In [7], the authors present an FPGA implementation of AES using an iterative approach to optimize resource use, exploring both rolling and unrolling architectures. The rolling architecture, which iteratively transforms data, is area-efficient but low in throughput. The unrolling approach achieves high throughput with pipelining but requires significant area. This work highlights area-throughput trade-offs; however, while the iterative approach conserves area, it sacrifices speed, and the unrolled structure demands large resources, limiting its use in area-constrained systems. The design does not address power efficiency for embedded or processor-integrated applications.

Ref. [8] proposes a non-pipelined AES algorithm aimed at balancing throughput and area with an online key generation method that synchronously produces round keys with encryption. This design allows for high-speed operation despite key changes but lacks the throughput advantages of pipelined architectures. While it supports dynamic key changes, it is less suited to applications needing concurrent encryption-decryption or minimal latency due to its sequential, non-pipelined nature.

DIRECTION 1:
Output the AES passage word for word, starting with "Ref. [8] proposes" and going on through "sequential, non-pipelined nature.".
DIRECTION 2:
List every kind of system or application that the AES passage says one of the two designs is limited in, does not address, or is less suited to.
The records below were gathered from a different source than the text.

(Target position records)

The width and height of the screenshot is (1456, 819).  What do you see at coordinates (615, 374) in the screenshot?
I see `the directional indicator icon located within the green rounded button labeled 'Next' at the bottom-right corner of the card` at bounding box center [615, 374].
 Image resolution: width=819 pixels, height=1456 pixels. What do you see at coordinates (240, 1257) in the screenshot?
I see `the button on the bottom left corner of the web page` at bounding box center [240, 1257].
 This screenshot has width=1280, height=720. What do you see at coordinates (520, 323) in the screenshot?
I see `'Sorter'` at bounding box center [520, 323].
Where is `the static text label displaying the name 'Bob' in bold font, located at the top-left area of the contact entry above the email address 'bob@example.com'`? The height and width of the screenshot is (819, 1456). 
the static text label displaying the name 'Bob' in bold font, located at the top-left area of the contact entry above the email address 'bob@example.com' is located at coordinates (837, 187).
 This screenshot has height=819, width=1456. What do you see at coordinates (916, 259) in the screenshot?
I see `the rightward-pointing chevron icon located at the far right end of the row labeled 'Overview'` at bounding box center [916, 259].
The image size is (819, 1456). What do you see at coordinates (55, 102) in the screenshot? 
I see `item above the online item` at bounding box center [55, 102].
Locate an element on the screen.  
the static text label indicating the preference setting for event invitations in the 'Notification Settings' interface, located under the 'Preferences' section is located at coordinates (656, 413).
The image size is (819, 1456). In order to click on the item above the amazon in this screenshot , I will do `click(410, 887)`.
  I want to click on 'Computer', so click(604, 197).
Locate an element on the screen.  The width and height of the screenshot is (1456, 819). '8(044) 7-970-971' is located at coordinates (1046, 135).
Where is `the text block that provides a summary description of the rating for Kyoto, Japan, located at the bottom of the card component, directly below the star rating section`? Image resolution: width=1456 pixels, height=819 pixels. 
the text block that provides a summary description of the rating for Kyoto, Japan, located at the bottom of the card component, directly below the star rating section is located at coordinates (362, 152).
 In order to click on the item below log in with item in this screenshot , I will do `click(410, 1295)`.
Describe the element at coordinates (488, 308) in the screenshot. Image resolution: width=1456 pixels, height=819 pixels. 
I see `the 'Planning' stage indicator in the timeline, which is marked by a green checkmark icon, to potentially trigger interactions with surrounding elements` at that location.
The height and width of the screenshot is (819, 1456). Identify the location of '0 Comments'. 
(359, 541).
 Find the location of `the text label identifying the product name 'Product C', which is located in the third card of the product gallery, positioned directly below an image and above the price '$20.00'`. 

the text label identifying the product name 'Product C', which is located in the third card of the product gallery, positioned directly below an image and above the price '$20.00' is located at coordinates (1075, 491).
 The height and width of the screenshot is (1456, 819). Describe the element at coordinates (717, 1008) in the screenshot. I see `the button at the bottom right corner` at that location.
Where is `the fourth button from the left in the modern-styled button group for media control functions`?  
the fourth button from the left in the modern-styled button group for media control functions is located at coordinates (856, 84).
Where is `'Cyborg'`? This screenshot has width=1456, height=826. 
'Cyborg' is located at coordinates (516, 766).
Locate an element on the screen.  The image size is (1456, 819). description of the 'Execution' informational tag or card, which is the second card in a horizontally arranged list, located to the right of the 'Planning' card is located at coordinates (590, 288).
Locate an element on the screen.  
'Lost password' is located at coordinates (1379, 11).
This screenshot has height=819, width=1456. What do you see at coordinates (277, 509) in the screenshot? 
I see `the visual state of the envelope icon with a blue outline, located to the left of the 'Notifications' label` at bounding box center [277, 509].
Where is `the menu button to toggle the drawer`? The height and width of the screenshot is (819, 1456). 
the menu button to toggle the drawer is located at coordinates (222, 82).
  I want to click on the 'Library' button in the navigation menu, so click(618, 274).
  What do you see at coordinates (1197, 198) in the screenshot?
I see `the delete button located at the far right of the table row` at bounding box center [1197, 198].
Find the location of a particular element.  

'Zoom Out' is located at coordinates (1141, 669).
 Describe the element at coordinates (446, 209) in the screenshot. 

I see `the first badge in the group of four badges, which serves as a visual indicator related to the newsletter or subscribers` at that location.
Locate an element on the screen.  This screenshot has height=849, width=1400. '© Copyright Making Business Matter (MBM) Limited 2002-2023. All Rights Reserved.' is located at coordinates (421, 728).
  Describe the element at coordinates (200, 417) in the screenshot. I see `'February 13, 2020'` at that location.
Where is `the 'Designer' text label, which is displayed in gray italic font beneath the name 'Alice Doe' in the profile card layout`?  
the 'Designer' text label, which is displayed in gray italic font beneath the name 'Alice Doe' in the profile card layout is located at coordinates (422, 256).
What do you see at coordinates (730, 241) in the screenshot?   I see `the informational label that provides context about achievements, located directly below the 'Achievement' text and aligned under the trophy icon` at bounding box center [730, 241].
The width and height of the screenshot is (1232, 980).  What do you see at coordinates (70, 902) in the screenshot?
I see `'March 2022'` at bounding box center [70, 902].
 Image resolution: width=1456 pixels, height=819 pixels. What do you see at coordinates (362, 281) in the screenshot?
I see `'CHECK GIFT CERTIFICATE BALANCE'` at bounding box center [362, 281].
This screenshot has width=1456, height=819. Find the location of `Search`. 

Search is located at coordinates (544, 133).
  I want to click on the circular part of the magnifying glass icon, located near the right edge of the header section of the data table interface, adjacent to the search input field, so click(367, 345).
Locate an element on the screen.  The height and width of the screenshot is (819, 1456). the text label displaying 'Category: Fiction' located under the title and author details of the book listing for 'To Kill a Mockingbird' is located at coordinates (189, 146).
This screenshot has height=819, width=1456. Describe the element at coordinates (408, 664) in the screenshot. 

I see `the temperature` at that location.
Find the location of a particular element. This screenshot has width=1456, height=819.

FINAL ANSWER 1:
Ref. [8] proposes a non-pipelined AES algorithm aimed at balancing throughput and area with an online key generation method that synchronously produces round keys with encryption. This design allows for high-speed operation despite key changes but lacks the throughput advantages of pipelined architectures. While it supports dynamic key changes, it is less suited to applications needing concurrent encryption-decryption or minimal latency due to its sequential, non-pipelined nature.

FINAL ANSWER 2:
- Area-constrained systems
- Embedded applications
- Processor-integrated applications
- Applications needing concurrent encryption-decryption
- Applications needing minimal latency